The price of oil hasn't got down because of lower demand. The prices do not go down because of that. They'd normally rather cut production than lower prices, and BTW, in Europe, the gasoline prices for consumers have only got down by 0,54%, tops - not even 1%!

So, there is a reason, but what?

 

 

Thu, 01/01/2015 - 18:08 | 5613139 falak pema
falak pema's picture

A combination of factors both economic and geo-politic :

1° Saud as swing producer is trying to corner the market, whence no let up in production.

2° China, as main consumer outside USA/EU, power house of consumption, will be cutting back. The financial deflation signals that and those in the KNOW think ahead; aka the speculative oil traders who want to short now those who are overexposed on the long side. (It is a dog eat dog world, especially amongst moneyed Oligarchs, all betting on market pumped on borrowed money in the commodity/Derivatives casino).

3° Europe will be consuming less at 100$/bbl. As the deflation will tighten consumption in EU. The market anticpates this and responds by following the price deflation at pump.

Lower anticipated demand worldwide at the higher price level as the market makes demand and supply in an Oligarchy market. Consumers are now just fragile entities who follow the trends. Consumer power is getting weaker by the day as the welfare state collapses in first world. 

The whole global game is now controlled by a few key players, panicking as their margins dissolve and debt explodes. 

Their ability to pump the Reaganomics FIRE economy, the flagship of supply side house of cards, is now compromised; except in some hi-market niche locations like London housing and Apple stock.

Fri, 01/02/2015 - 00:32 | 5613914 Wild E Coyote
Wild E Coyote's picture

I agree on the first part. Price will not go down because of demand. But second part is not logical. Cutting production will not help in situation where nobody has the money to buy oil at the high price. And since oil is bought in US dollars, the guy who control the price of Oil is actually..... yes.

If we could learn anything from all this is that. Money prinitng does increase inflation. One way or the other.

Those who printed money directed the money towards a product that they could access and control. That is Saudi Oil under the petrodollar terms. They were playing masters of the Universe. 

But then, Russia and other producers also benefitted. It happens.  

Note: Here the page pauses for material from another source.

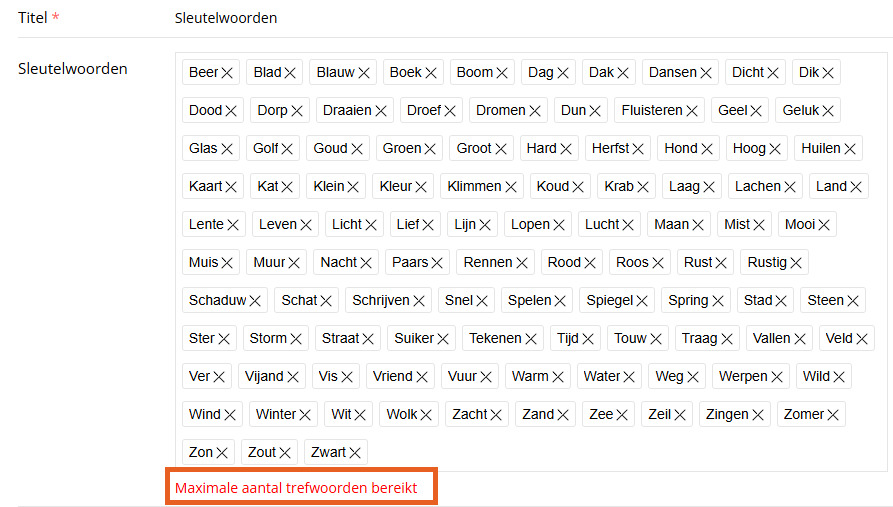893x507 pixels.
Task: Click the X next to Lachen
Action: click(x=790, y=187)
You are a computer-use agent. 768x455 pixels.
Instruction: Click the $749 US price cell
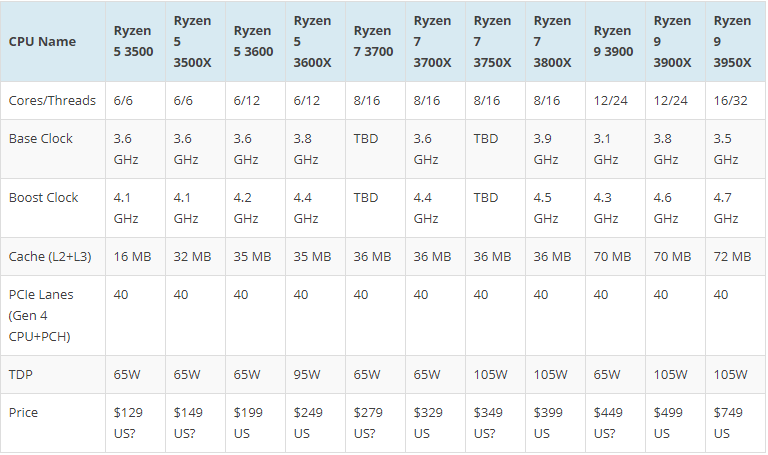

US is now trying to remove the benefits. After all it controls money supply. It has the power to choose which BS assets can be used to print money anyway. Since it also controls the rating agencies. 

US has stopped printing money for a while. It can afford to since it already printed and stocked up for the future. Supposedly all corporations are awash with cash. Europe has been stocking up gas in undergroud storage at maximum capacity also supporting this war against Russia. 

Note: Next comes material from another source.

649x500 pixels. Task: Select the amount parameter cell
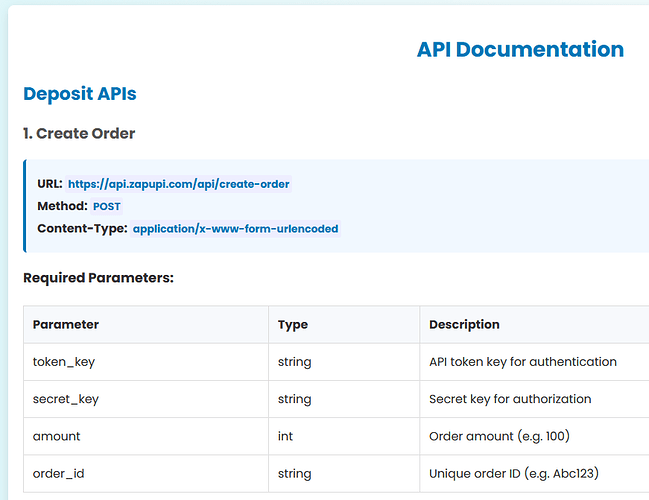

So, there you go, in the end it is all about Russia and money. Not supply and demand for oil. or cutting production. 

 

Thu, 01/01/2015 - 17:57 | 5613107 topshelfstuff
topshelfstuff's picture

Oh, so this isn't all about Hammering Russia??? Apparently not, since I didn't even see a mention of Russia in a post on the first page

Thu, 01/01/2015 - 18:08 | 5613141 Bill of Rights
Bill of Rights's picture

Russia bought 300 tonns of gold for a reason and china has been doing the same.

Call it weathering the storm. But from where I sit we( the US) may be over playing our (Bluff ) pair of duces.

Thu, 01/01/2015 - 18:26 | 5613199 Winston Churchill
Winston Churchill's picture

Against a full house of gold.

Thu, 01/01/2015 - 22:18 | 5613694 besnook
besnook's picture

pair of deuces? the usa is bluffing with a busted straight 9 high.

Thu, 01/01/2015 - 19:59 | 5613420 texas economist
texas economist's picture

Short term, the supply of oil is inelastic. That is not the case with demand. Demand can dry up overnight. Commodity prices are much harder to manipulate for any length of time than equities. Chances are very good that demand has suddenly dried up, even if the oil market is constantly tampered with.